NYFIX, INC. 2007 OMNIBUS EQUITY COMPENSATION PLAN RESTRICTED STOCK UNIT AGREEMENT
Exhibit 10.10
NYFIX, INC.
2007 OMNIBUS EQUITY COMPENSATION PLAN
RESTRICTED STOCK UNIT AGREEMENT
Restricted Stock Unit Agreement (this “Agreement”), dated as of October 2, 2007
(the “Date of Grant”), between NYFIX, Inc. (“NYFIX”) and Xxxxxx Xxxxxxxxx (the “Participant”).
BACKGROUND
Pursuant to the terms of the NYFIX, Inc. 2007 Omnibus Equity Compensation
Plan (the “Plan”) and subject to the approval of the Plan by the stockholders of NYFIX, NYFIX
desires to (i) provide an incentive to the Participant, (ii) encourage the Participant to contribute
materially to the growth of NYFIX and its subsidiaries (collectively, the “Company”) and (iii)
more closely align the Participant’s economic interests with those of NYFIX stockholders by
means of a Stock Unit Grant.
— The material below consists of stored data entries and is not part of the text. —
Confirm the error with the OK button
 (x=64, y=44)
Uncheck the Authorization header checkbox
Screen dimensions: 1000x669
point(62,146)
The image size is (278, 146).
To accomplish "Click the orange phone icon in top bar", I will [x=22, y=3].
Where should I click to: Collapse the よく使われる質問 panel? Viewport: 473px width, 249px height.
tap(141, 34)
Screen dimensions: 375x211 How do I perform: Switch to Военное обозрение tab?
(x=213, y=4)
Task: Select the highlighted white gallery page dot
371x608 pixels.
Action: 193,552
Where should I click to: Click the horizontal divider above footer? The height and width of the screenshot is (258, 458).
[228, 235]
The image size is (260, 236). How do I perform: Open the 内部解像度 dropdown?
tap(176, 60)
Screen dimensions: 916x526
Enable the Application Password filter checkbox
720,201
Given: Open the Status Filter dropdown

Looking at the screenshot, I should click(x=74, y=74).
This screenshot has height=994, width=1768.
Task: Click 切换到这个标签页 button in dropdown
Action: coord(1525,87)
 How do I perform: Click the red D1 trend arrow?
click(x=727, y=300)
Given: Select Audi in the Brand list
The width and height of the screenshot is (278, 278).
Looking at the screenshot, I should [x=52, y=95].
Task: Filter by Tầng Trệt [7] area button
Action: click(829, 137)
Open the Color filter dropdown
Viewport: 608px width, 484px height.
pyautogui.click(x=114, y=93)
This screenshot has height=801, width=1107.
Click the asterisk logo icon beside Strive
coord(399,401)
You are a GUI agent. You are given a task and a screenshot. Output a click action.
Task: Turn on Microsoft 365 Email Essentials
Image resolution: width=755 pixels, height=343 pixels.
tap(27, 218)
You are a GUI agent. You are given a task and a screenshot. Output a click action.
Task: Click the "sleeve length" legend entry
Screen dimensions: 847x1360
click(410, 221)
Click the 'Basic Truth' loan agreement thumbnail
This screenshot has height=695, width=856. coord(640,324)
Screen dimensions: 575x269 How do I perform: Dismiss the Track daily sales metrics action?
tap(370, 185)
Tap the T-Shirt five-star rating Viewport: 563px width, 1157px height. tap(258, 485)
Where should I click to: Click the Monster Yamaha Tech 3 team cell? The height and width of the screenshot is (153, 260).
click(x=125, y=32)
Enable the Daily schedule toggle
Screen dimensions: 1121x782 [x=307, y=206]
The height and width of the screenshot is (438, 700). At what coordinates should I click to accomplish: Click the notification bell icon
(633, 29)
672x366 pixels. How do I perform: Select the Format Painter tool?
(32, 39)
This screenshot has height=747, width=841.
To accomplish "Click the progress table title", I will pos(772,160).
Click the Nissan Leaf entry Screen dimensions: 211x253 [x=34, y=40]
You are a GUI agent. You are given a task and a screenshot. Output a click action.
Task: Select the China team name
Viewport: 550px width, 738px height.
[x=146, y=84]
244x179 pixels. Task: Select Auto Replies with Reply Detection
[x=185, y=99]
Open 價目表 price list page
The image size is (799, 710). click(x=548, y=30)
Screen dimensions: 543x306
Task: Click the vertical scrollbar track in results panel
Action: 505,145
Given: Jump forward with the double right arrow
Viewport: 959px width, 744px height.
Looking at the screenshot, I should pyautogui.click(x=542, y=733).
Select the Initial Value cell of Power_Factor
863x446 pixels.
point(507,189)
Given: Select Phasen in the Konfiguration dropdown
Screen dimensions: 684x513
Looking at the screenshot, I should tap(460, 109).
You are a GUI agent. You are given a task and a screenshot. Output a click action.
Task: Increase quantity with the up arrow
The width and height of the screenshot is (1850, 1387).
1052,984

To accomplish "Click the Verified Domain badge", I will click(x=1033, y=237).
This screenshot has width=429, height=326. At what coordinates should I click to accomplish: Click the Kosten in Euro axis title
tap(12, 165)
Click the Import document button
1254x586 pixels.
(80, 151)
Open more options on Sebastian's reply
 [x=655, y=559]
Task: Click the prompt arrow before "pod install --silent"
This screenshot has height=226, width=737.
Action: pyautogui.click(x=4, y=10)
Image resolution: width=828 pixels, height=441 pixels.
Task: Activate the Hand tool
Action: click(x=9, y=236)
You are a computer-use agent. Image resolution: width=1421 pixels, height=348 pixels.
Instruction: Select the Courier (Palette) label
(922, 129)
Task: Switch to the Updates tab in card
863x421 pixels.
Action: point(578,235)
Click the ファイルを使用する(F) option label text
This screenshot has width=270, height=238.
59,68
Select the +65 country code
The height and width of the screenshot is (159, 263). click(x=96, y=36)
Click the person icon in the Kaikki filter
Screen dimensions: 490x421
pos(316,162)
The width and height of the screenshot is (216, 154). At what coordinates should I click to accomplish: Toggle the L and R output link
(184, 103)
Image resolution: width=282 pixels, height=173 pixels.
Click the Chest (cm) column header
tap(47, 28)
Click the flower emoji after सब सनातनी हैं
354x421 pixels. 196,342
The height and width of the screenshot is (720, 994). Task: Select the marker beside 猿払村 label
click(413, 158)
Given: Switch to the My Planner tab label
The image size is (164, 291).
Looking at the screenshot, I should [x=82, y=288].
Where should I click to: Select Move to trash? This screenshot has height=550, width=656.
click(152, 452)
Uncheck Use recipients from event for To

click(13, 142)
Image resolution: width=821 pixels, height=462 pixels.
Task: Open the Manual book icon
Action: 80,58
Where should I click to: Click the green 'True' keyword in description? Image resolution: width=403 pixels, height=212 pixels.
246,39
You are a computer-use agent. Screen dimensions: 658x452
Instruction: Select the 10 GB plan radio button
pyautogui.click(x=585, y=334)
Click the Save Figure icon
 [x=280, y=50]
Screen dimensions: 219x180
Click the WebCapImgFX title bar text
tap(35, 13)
Whenever capitalized terms are used in this Agreement, they shall
have the meanings set forth in this Agreement or, if not defined in this Agreement, as set forth in
the Plan.
In consideration of the covenants and agreements set forth in this Agreement, and
intending to be legally bound hereby upon the approval of the Plan by the stockholders of
NYFIX, the Participant and NYFIX hereby agree as follows:
ARTICLE I
GRANT OF RESTRICTED STOCK UNITS
1.1 Grant of RSUs. The Participant is hereby granted 50,000 restricted
stock units (the “Restricted Stock Units” or “RSUs”) subject to the restrictions and conditions set
forth in this Agreement and subject to the approval of the Plan by the stockholders of NYFIX.
Each RSU represents the right to receive one share of Stock or the Fair Market Value of one
share of Stock as of the Settlement Date (as defined in Section 3.1) .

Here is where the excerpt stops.